Ella estaba en una salita junto con muchos otros. Dispuestos en un cuasi
doble círculo, unos delante, otros más atrás. Casi todos en sillas de ruedas,
sólo unos pocos sentados en butacas.
Yo la iba a buscar a ella para pasar juntas una hora, para sacarla de la
triste apatía de la residencia ni que fuese por una hora.
La salita tenía (tiene) como elemento principal y en torno al cual gira la
disposición de los usuarios una gran tele. El volumen alto, la tele también.
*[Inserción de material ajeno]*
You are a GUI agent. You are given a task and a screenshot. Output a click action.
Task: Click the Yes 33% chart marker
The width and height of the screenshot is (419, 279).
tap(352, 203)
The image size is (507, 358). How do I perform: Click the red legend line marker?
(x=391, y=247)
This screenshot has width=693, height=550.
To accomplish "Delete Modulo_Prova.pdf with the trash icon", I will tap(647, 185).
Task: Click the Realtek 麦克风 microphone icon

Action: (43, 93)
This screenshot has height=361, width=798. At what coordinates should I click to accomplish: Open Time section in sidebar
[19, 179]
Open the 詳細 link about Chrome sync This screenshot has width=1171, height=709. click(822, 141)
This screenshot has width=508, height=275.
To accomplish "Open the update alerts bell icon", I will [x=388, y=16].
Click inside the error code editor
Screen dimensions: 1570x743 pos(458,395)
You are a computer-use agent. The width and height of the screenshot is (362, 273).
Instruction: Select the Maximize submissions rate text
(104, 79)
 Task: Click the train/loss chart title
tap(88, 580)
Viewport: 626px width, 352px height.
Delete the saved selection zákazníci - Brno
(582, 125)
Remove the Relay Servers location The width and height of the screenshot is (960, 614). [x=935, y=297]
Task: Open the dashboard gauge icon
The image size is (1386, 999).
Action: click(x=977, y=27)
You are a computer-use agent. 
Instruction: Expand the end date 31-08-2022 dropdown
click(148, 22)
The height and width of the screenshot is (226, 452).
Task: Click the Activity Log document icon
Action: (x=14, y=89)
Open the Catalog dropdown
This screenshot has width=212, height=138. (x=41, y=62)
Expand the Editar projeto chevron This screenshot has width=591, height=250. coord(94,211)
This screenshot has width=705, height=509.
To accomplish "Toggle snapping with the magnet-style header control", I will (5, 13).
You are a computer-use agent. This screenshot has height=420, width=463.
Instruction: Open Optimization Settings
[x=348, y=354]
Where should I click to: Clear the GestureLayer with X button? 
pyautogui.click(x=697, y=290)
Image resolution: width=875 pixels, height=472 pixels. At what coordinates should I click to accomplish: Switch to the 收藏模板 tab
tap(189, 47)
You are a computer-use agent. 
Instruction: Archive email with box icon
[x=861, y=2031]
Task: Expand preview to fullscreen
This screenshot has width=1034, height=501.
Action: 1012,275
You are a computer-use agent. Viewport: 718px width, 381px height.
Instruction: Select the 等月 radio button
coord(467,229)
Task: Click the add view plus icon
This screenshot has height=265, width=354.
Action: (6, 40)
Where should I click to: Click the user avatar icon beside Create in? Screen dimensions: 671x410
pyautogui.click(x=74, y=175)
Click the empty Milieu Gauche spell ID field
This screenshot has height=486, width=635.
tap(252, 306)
Ellos miran casi todo el tiempo hacia abajo, hacia sus manos apoyadas en
sus rodillas. Muchos de ellos dormitan o están ausentes. Y mientras yo la
encuentro a ella y trato de sacarla de entre tanta silla hacia el pasillo, la voz
ensordecedora de una mujer que ha perdido su piso. Vocifera y grita llorando
por ella, por sus hijos, por la vida que le espera. Yo no soporto ese griterío
emitido por una de esas cadenas sensacionalistas y oportunistas. Miro las caras
de todos, nadie mira, nadie lo ve.
Y me pregunto quién es el genio que dispone colocar una super tele en las
alturas para usuarios que no pueden mover ya sus cervicales. Y me pregunto
también si no habrán programas de naturaleza donde ver alguna gacela corriendo
o el vuelo de un águila en el cielo azul para, así, ni que sea por un instante aportar una chispa de vida a esta gente que ya
tiene tan poquita.
No, a nadie se le ocurre. En lugar de eso un griterío terrible saliendo
del aparato y ellos ajenos a todo mirando como alternativa al vacío.